For now, that title is held by one of two elections, depending on how you look at it. If you convert spending into 2014 dollars, the most expensive Senate race was in New York in 2000, sending a political novice named Hillary Clinton to a new house in Washington, D.C. If you don't adjust for inflation, it's Scott Brown's loss to now-Sen. Elizabeth Warren (D-Mass.) last year.

If data compiled by the Charlotte Observer is correct, the battle between Hagan and Tillis this year could be the first to pass the inevitable $100 million mark in non-inflation-adjusted dollars. "Money spent or committed in the race is poised to top $103 million," the paper's Jim Morrill writes. Most of that has come from outside groups, leading the Center for Responsive Politics, which tracks campaign spending, to award the North Carolina race the dubious honor of being the contest with the most outside spending in history.

Using data from the CRP and news reports, these appear to be the 20 most expensive Senate races in history. (Looking only at general election contests, we'll note, and using data from here and here.)

At the top is Brown-Warren, which we highlighted last year as the most expensive race. A little farther down you see this year's North Carolina race, notable for the length of that light-green, outside-spending bar. (The Charlotte Observer, remember, included money not yet spent in its estimate.)

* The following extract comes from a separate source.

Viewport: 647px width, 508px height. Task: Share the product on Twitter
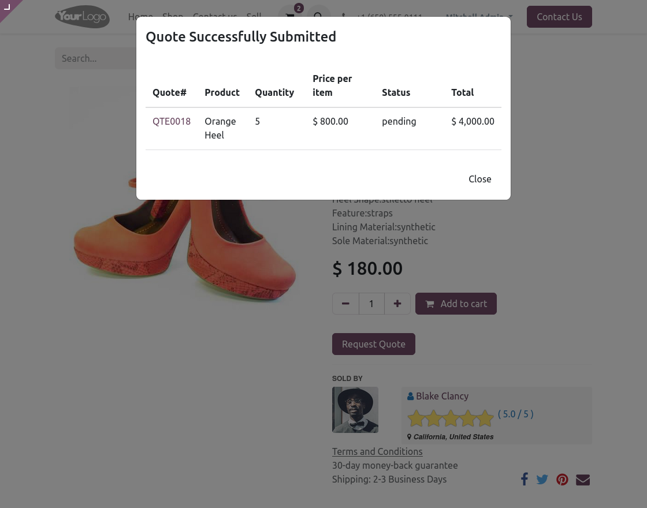tap(542, 479)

At the very bottom is another North Carolina race — the one from 1984, in which Sen. Jesse Helms (R) barely defeated his Democratic challenger. That was the most expensive race in history until Sen. Dianne Feinstein (D) beat Michael Huffington in California in 1994.

That race, according to the Miami Herald, cost about $44 million, thanks to generous self-funding from Huffington (the former husband of now-liberal Arianna). But that was 1994 dollars. In 2014 dollars, it cost about $70.2 million. And indeed, once you adjust the above data into 2014 dollars, the picture shifts considerably.

There's that Clinton/Rick Lazio race, probably the first to cross the $100 million (in 2014 dollars) mark. And the 2012 race in Massachusetts drops to third, behind the 2000 New Jersey contest between Jon Corzine (D) and Bob Franks (R). Corzine, too, put a ton of his own money into the race.

That's the big difference. Candidate funding and self-funding are quickly taking a backseat to outside money. North Carolina may end up usurping Hillary Clinton's title for most expensive race, but it isn't likely to join the upper ranks of the most money spent by the candidates themselves.